Klaus Metzger / 22.12.2018

Die prekäre Lage der meisten Journalisten und die fortschreitende Implosion der Branche ist auch der Hauptgrund für die permanente Sozialromantik in den Medien. Bedingungsloses Grundeinkommen, Abschaffung von Hartz 4 und ähnliche Dauerforderungen, sind mehr dem Eigennutz geschuldet, als der politischen Vernunft. Dazu der ausgeprägte Sozialneid auf alle gut situierten Gesellschaftsschichten.

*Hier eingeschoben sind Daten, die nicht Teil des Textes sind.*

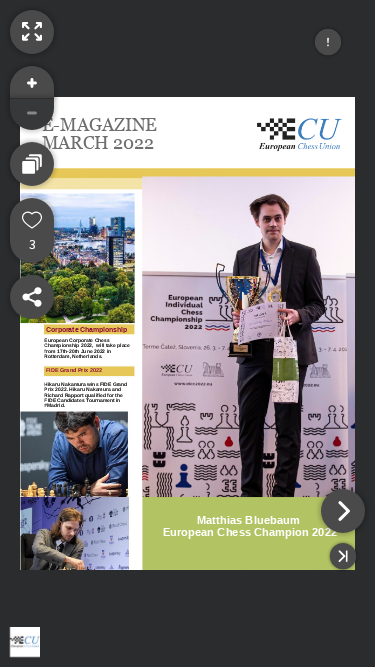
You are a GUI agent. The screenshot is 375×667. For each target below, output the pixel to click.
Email (89, 577)
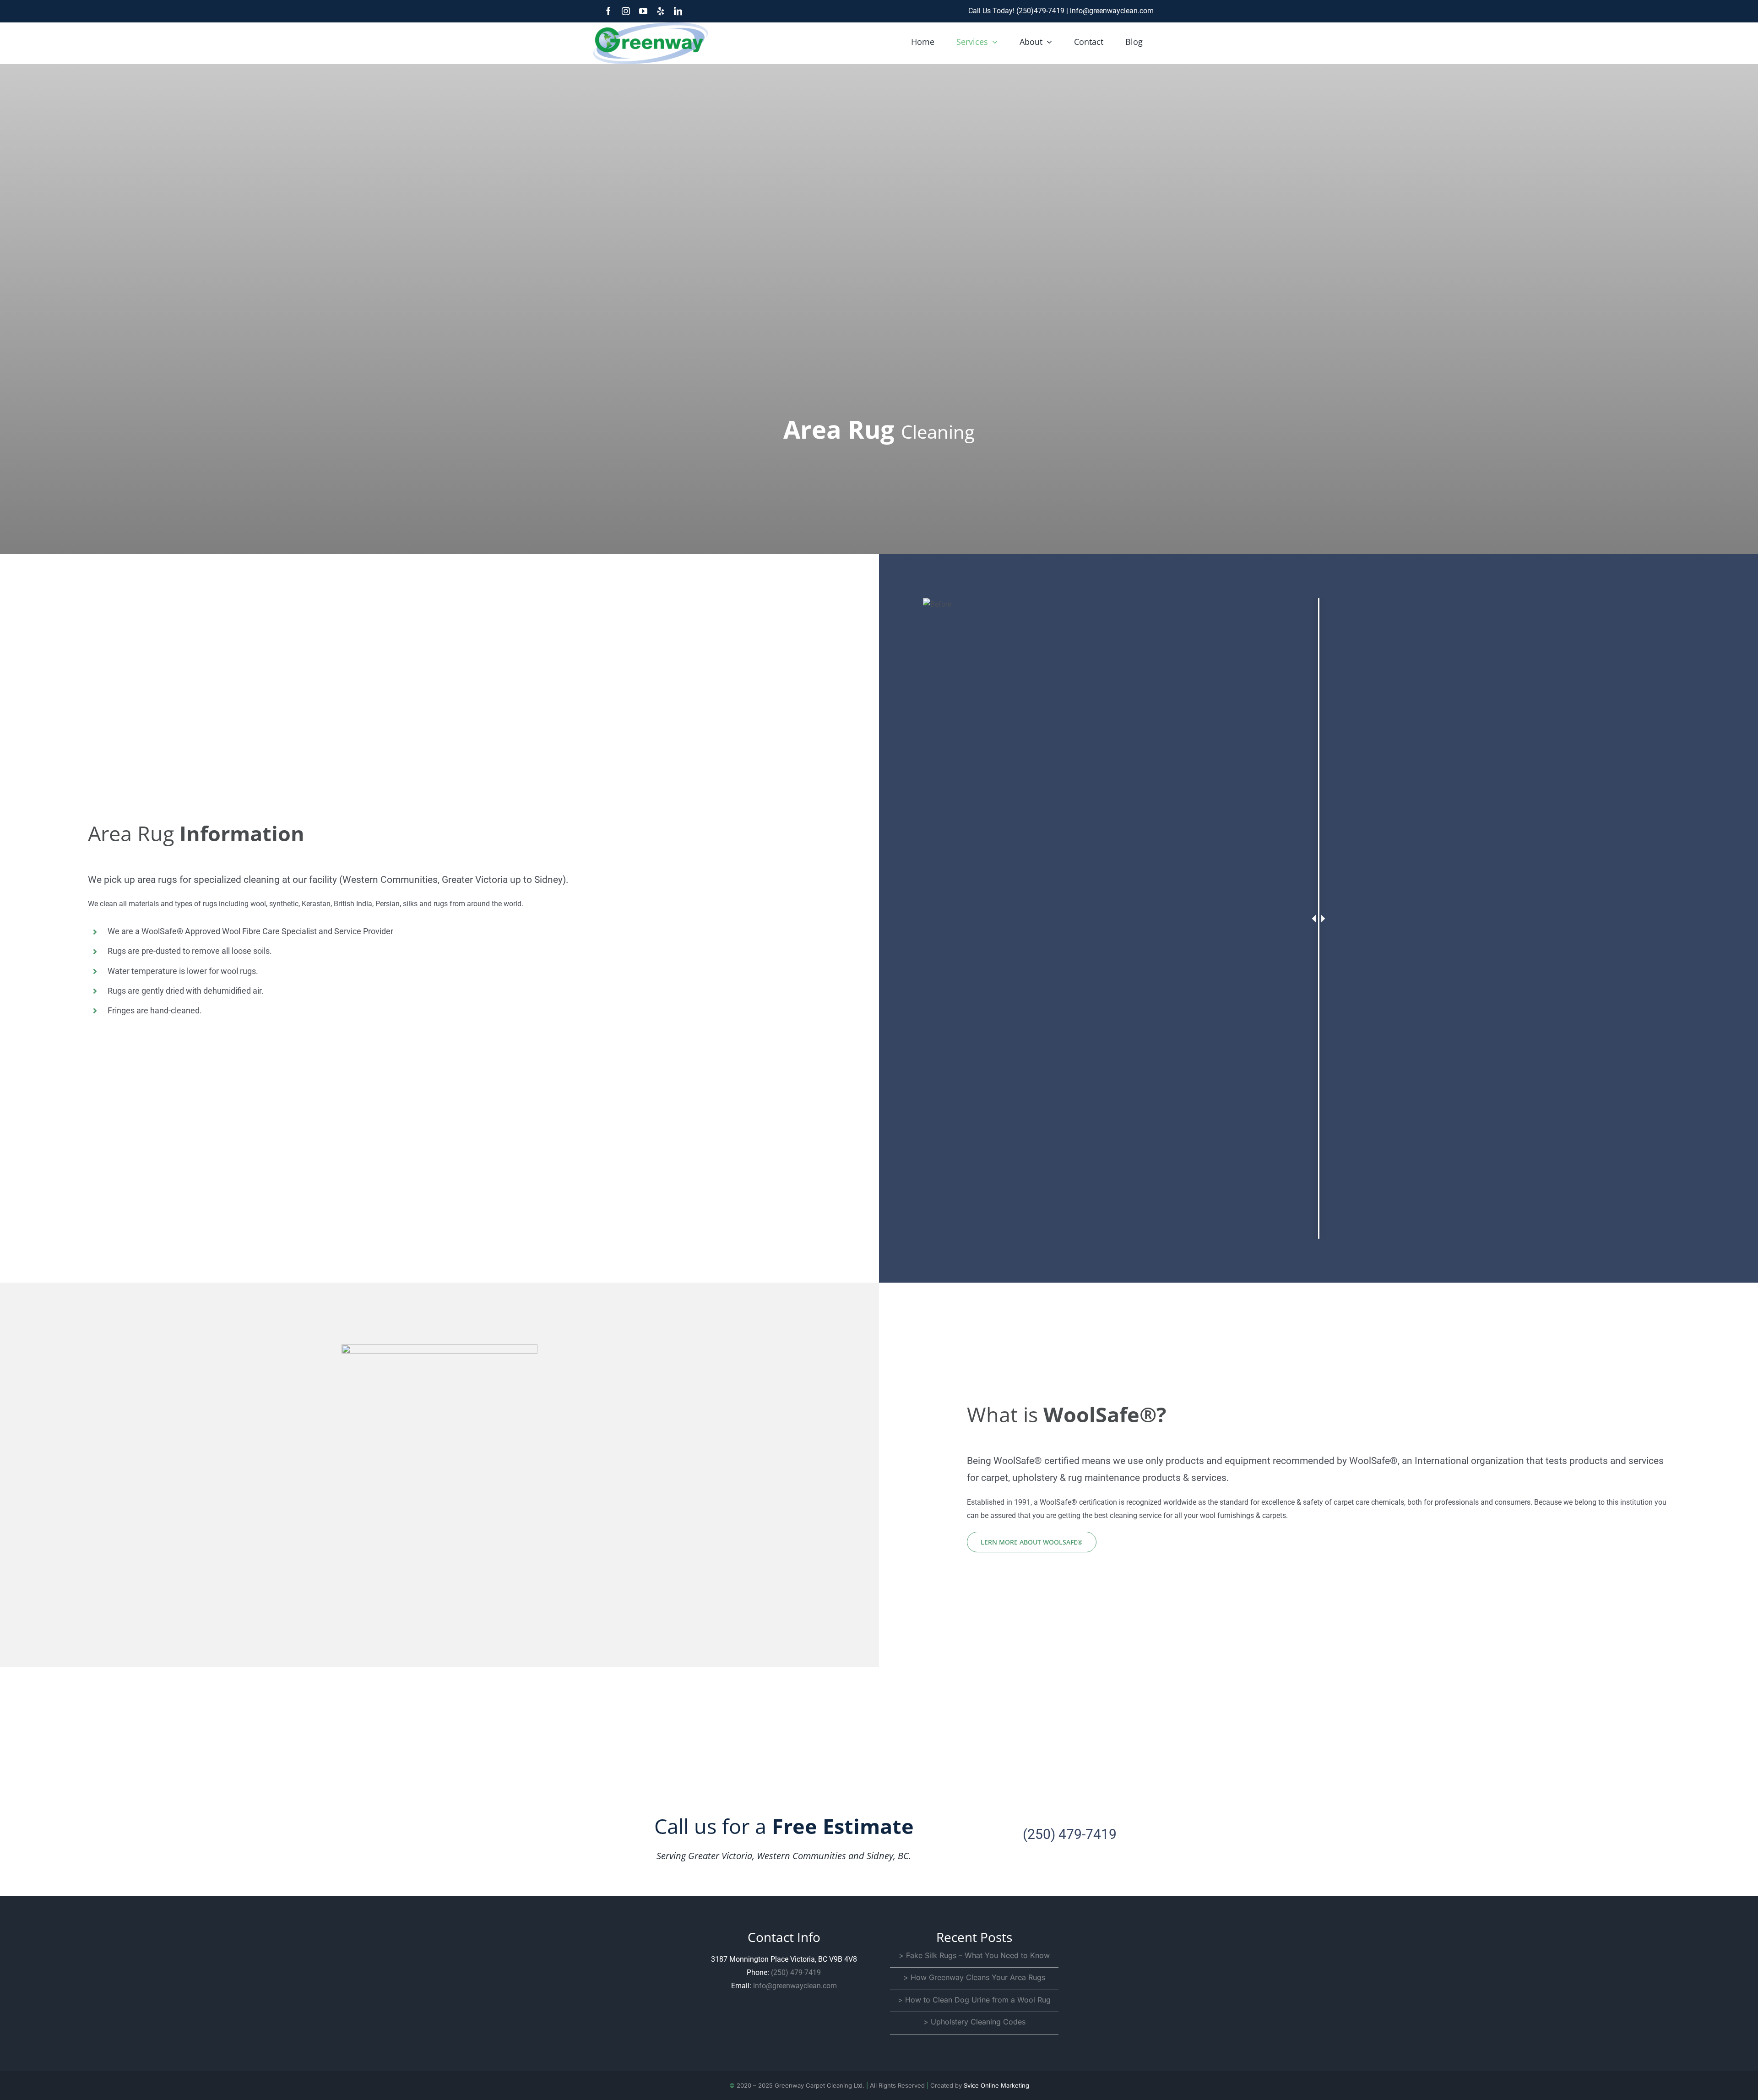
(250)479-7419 (1041, 10)
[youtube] (643, 11)
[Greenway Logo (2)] (650, 26)
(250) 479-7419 (1070, 1834)
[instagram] (626, 11)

Er befördert den journalistischen Nachhaltigkeitswahn. Da endet der ökologisch korrekte Lebensstil zwangsläufig immer knapp oberhalb des eigenen. Das alles gepaart mit einer Hybris, die Heribert Prantl in einer Talkrunde mal so beschrieben hat: Der Leser denkt nur das, was wir schreiben. Das kann nicht gutgehen.

Ruedi Tschudi / 22.12.2018

“Zum Glück gibt es zukunftssichere Jobs.” Richtig, und zwar Blogger. Heute wird im Internet über jeden Scheißdreck gebloggt. Und diese Dumpfbacken verdienen durch Werbung sogar noch Geld. Verkehrte Welt.

Frank Stricker / 22.12.2018

Liebe Redaktion , es ist gerade mal 06.30 Uhr und schon 4 Texte über das Chaos beim Spiegel. Bei allem Respekt , es ist kein 11 September und Donald Trump und Angela Merkel sind offensichtlich auch noch im Amt. Die Überhöhung eines journalistischen Roßtäuschers sollte keine surrealen Züge annehmen !  Die politische Einseitigkeit des Spiegels bezüglich Israel und den USA war ja auch bereits vorher bekannt.